PlayStation Vita

[TEST]Army Corps of Hell

Army corps of hell est le premier titre de Square Enix exclusif à la Playstation Vita et c’est le studio japonais Entersphere qui s’y colle.
Un jeu assez singulier puisqu’il raconte l’histoire du roi des enfers cherchant à protéger son trône des autres démons. Et l’idée lui est venue d’asservir des petits gobelins histoire de faire le sale boulot à sa place sans se salir ses mains royales.

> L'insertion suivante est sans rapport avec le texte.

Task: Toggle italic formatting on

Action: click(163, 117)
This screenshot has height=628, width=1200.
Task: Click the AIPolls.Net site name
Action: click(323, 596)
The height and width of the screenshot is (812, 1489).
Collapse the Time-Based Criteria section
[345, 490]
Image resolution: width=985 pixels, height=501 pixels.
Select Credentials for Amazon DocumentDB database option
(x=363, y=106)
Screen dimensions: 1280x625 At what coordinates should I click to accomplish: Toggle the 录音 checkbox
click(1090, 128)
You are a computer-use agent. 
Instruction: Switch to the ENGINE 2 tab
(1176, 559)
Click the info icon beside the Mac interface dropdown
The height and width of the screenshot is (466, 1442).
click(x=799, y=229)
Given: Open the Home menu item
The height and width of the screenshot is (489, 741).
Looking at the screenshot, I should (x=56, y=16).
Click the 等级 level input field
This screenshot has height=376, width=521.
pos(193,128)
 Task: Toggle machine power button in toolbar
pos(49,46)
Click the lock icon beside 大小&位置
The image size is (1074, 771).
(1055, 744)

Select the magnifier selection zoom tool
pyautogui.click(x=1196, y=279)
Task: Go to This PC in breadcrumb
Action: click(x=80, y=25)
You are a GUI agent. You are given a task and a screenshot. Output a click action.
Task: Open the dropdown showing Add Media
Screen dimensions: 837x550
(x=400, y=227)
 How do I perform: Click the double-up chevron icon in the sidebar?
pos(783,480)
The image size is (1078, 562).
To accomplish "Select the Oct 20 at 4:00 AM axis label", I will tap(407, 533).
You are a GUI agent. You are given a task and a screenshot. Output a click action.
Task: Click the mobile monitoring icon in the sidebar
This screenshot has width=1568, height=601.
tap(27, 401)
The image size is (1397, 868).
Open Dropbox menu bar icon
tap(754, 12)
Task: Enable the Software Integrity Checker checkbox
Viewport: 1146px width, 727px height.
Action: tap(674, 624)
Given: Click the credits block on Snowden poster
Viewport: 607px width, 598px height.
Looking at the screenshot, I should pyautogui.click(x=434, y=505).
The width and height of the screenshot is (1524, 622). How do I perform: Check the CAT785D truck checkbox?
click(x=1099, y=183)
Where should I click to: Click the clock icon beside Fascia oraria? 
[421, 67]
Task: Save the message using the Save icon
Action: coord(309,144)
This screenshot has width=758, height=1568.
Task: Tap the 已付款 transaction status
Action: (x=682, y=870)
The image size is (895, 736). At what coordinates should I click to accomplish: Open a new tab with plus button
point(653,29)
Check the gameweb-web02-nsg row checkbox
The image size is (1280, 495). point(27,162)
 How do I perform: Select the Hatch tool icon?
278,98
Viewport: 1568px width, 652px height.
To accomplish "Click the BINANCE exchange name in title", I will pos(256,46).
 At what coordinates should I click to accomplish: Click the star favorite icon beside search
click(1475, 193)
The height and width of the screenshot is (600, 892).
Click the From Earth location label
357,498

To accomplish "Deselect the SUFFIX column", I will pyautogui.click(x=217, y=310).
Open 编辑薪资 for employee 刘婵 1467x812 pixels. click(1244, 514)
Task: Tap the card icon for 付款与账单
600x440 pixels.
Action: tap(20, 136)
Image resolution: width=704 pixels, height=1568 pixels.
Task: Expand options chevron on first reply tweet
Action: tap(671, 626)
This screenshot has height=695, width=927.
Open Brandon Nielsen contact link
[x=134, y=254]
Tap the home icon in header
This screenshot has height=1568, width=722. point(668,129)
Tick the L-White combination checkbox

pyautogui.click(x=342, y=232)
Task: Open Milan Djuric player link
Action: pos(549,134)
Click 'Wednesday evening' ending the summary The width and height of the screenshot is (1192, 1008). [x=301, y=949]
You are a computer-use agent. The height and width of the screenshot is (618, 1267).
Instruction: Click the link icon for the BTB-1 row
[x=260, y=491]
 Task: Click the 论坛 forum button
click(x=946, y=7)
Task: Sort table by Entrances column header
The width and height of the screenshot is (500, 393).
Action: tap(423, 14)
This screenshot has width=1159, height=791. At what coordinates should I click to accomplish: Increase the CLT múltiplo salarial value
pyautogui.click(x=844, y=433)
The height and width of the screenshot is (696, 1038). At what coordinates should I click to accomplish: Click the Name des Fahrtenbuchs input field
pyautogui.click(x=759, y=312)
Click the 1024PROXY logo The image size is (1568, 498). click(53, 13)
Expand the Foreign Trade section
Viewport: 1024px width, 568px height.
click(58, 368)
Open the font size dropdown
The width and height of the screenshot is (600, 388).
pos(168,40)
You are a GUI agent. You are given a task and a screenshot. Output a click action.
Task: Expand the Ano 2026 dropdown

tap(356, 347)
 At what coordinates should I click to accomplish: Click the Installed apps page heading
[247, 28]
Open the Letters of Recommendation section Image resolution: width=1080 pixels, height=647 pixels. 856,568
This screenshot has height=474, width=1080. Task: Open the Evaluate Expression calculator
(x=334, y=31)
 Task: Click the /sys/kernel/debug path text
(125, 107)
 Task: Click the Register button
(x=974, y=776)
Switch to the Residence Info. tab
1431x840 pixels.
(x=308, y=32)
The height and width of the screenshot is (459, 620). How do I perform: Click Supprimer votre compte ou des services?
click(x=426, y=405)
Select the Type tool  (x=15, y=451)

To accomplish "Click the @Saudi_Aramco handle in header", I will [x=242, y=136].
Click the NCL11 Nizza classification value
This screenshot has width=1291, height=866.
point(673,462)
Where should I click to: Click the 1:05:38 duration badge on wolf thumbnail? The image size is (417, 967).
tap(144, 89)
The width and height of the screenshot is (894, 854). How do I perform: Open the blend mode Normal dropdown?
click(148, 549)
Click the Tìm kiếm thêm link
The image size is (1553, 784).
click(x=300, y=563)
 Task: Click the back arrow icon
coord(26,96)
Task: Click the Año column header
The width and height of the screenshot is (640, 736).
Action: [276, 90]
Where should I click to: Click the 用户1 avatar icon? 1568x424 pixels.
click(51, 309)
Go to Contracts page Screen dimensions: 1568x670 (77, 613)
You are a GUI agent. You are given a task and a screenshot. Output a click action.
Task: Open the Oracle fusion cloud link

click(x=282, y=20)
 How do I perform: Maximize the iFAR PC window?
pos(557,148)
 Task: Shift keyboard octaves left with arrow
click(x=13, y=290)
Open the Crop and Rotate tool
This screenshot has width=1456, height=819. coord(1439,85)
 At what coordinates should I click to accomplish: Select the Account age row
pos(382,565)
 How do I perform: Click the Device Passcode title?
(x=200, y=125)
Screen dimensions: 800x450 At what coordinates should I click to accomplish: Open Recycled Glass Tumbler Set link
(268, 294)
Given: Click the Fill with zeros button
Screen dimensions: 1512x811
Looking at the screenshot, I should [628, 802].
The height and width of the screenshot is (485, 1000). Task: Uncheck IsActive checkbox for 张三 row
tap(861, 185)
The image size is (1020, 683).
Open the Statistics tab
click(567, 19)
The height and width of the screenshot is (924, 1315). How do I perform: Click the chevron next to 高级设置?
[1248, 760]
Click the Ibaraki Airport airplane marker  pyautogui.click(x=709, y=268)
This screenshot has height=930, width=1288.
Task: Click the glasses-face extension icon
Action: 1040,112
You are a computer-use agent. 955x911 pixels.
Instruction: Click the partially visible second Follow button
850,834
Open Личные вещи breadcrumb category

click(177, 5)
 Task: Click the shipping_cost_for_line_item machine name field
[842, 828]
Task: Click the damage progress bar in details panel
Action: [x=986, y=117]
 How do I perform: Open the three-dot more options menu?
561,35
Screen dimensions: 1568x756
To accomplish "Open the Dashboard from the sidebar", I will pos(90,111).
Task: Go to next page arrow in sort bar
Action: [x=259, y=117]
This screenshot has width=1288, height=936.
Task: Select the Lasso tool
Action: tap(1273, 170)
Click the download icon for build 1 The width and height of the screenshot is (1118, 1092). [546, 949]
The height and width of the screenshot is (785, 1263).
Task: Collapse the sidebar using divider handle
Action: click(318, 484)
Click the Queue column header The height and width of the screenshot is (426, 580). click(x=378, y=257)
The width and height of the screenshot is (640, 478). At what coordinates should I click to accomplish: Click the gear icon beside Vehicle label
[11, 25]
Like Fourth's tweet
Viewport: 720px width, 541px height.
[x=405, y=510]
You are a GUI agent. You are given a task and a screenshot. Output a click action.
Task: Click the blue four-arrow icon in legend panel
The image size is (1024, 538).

Pour commencer, le jeu reprend une mécanique déjà utilisée sur Pikmin, puisque le concept est que notre roi va contrôler plusieurs dizaines de gobelins pour tuer tous les ennemis sur son passage. Ces gobelins sont répartis en 3 types bien distinct avec d’un côté les soldats qui attaquent les ennemis. Lorsque 20 soldats sont sur l’ennemi, une attaque spéciale peut être déclenchée à l’aide de la touche rond pour détruire quasi instantanément l’ennemi, on pourrait présenter ça comme un « finish him« . Second type avec les lanciers qui, comme le nom l’indique, utilisent des lances. Ils n’ont pas d’attaque spéciale, mais tous ces gobelins lanciers se jettent sur l’ennemi pour le dévoré en quelques instants. Enfin pour finir, les mages qui sont chargés de lancer des boules de feu. On « switch » entre les 3 types de gobelins a l’aide des touches carrée, triangle et rond. Du coup selon les ennemis, une stratégie se met en place d’elle même puisque certains sont moins résistant aux lanciers, d’autres aux soldats etc. Il vous faut une part de réflexion et de réflexes face aux différents ennemis, car vous commencez par de simples monstres, plutôt facile à éradiquer, jusqu’au dragon géant qui vous donnera bien plus de fil à retordre.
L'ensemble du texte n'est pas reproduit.